◆ WRITTEN REQUEST ◆
Edit the entries from the first one through the line holding "coord(357,266)", inclusive, replacing "Close" with "Cancel" and leaving everything else unchanged. Return only those lines.

## START

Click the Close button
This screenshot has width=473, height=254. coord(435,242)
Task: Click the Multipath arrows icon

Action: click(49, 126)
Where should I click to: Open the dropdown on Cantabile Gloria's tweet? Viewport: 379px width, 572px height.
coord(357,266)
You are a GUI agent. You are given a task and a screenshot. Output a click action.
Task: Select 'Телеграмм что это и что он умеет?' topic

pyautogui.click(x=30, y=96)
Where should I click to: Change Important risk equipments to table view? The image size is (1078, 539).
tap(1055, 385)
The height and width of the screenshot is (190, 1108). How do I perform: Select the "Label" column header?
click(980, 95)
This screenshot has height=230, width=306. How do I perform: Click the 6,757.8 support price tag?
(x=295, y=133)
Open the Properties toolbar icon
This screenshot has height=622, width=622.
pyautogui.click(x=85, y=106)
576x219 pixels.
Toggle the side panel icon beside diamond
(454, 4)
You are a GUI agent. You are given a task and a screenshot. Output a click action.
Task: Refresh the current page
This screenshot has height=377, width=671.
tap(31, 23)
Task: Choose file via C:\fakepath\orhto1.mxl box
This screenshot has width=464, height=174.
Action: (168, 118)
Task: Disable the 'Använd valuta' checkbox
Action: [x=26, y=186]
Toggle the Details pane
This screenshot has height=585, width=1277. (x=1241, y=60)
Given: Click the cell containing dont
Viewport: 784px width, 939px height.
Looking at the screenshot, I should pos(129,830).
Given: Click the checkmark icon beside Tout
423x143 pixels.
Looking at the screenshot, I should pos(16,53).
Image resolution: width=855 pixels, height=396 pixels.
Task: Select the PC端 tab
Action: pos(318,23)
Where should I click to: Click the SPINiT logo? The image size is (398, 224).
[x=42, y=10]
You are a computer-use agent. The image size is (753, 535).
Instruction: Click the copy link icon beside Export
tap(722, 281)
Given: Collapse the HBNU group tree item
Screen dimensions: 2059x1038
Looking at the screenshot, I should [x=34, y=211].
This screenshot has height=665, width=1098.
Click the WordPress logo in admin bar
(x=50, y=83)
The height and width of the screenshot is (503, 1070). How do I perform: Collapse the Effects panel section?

## END

◆ FINAL RESULT ◆
Click the Cancel button
This screenshot has width=473, height=254. coord(435,242)
Task: Click the Multipath arrows icon

Action: click(49, 126)
Where should I click to: Open the dropdown on Cantabile Gloria's tweet? Viewport: 379px width, 572px height.
coord(357,266)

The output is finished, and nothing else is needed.